#### [YOUR TASK]
Include the line containing "423x332 pixels." and every line after it up to the end of the material below; reproduce them exactly and drop the pictures.

#### [WORKING DATA]
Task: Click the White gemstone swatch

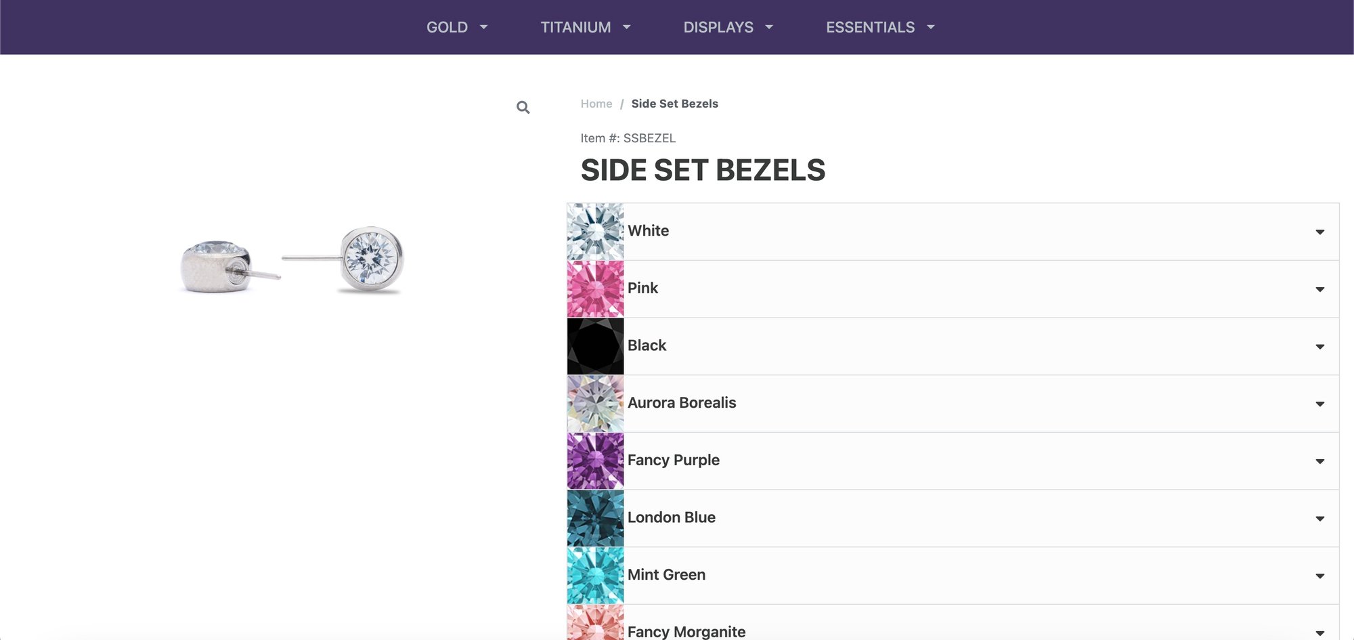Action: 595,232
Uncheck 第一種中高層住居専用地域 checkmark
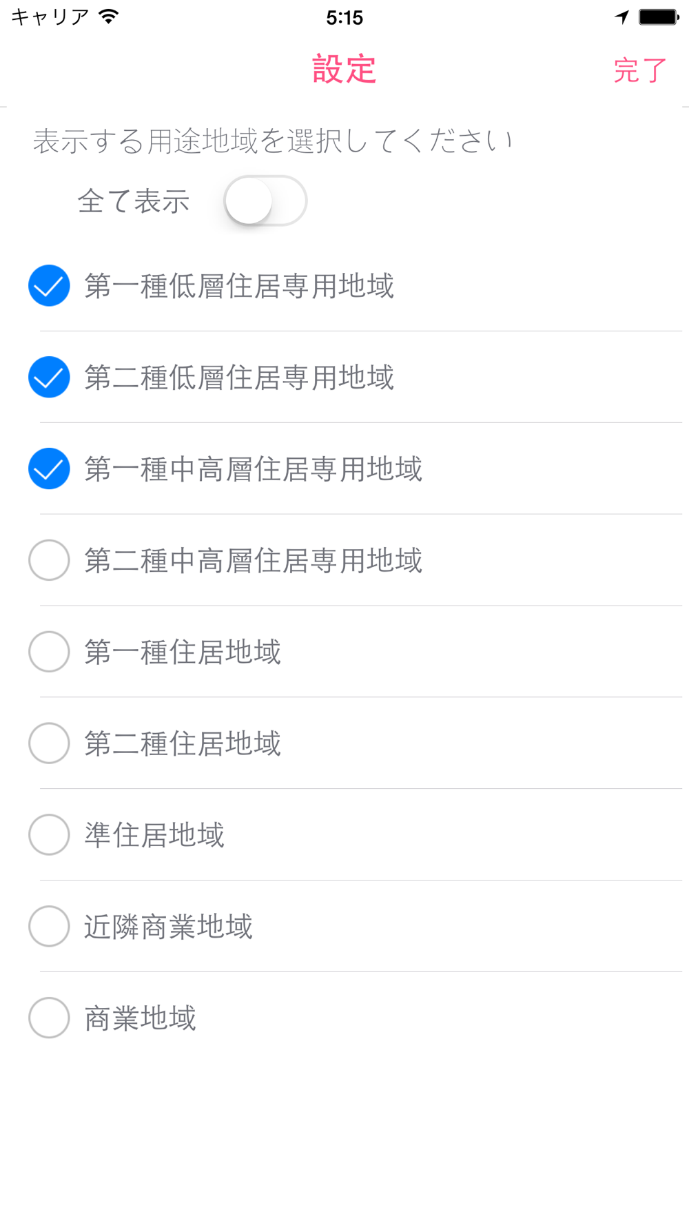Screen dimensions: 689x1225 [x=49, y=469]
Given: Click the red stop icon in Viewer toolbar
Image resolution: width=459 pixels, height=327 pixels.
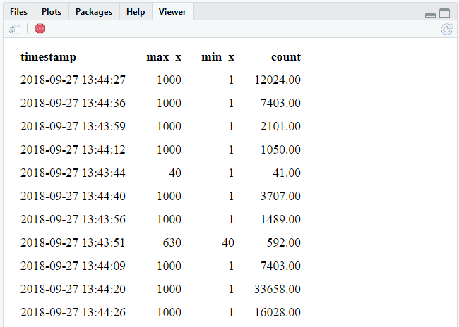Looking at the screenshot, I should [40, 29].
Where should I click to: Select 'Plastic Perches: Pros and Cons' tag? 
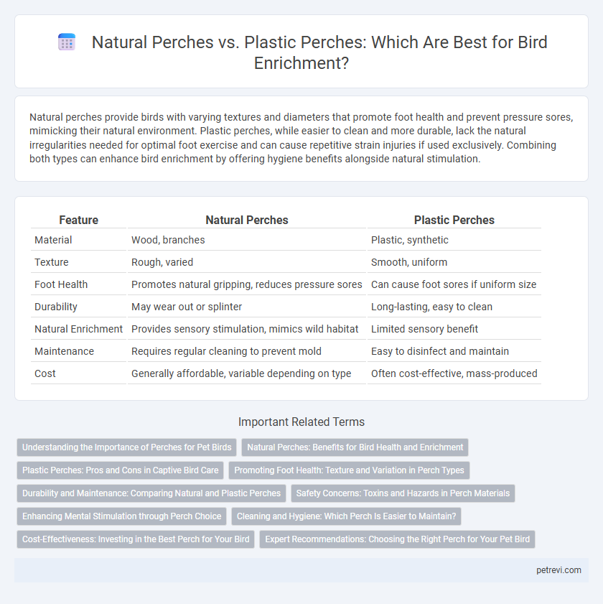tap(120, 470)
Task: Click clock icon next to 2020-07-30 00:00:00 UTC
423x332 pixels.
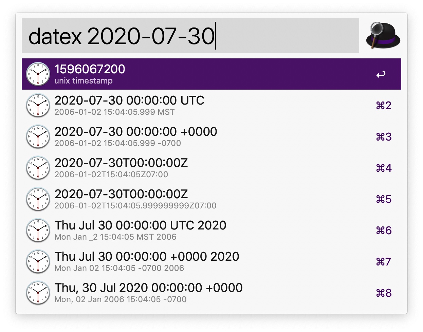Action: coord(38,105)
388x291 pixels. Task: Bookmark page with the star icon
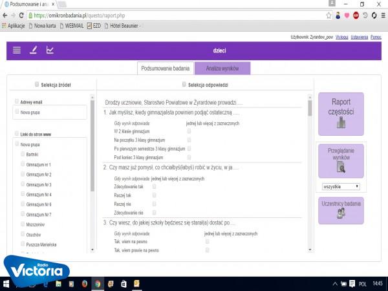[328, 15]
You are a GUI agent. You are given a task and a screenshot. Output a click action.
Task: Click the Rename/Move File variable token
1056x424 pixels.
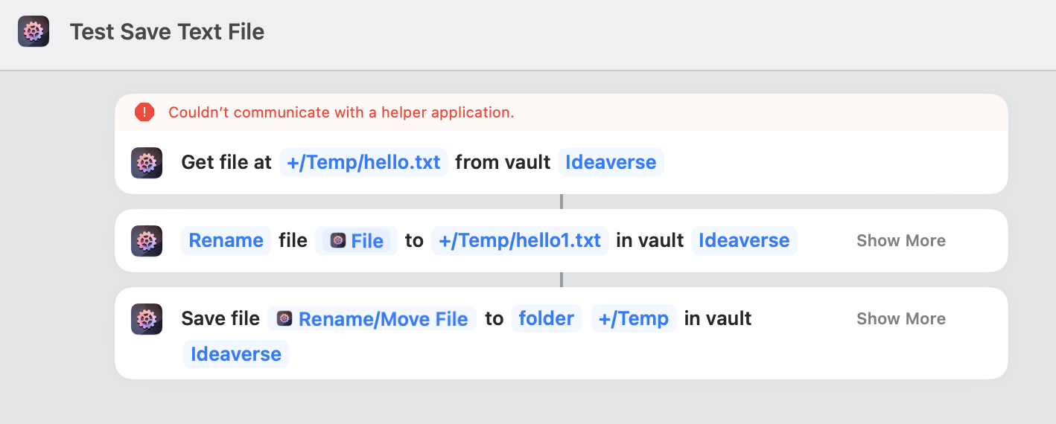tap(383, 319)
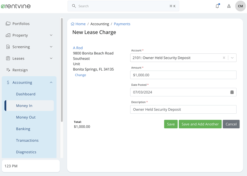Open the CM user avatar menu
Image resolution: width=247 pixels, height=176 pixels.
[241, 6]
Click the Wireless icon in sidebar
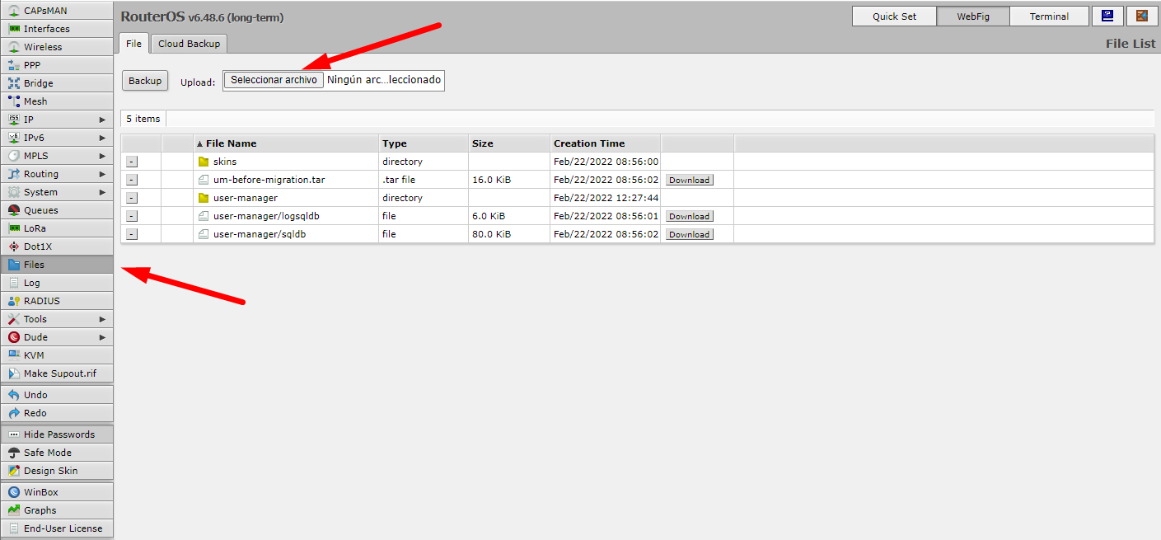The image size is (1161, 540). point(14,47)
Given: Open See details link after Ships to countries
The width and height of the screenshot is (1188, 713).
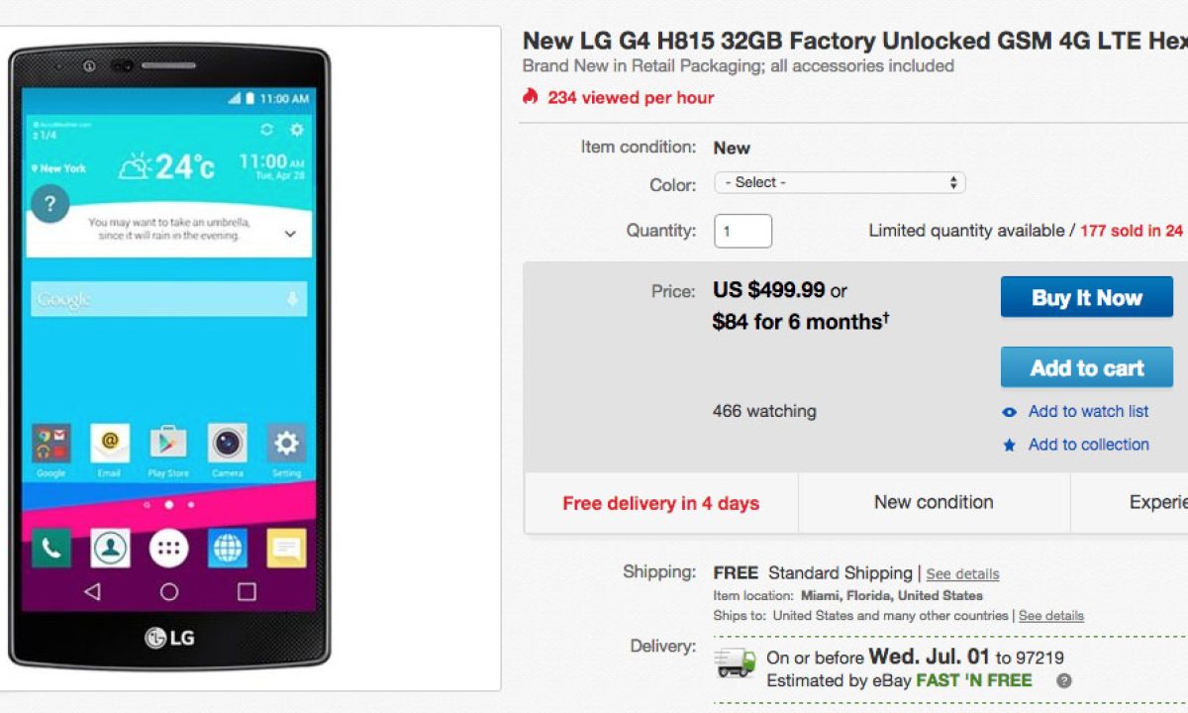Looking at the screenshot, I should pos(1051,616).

#### [ANSWER BOX]
423x332 pixels.
Action: coord(38,105)
388x291 pixels. Task: Bookmark page with the star icon
[328, 15]
You are a GUI agent. You are given a task and a screenshot. Output a click action.
Task: Click the Rename/Move File variable token
1056x424 pixels.
tap(383, 319)
Open the CM user avatar menu
Image resolution: width=247 pixels, height=176 pixels.
[241, 6]
Click the Wireless icon in sidebar
The image size is (1161, 540). point(14,47)
Given: Open See details link after Ships to countries
The width and height of the screenshot is (1188, 713).
Looking at the screenshot, I should pos(1051,616).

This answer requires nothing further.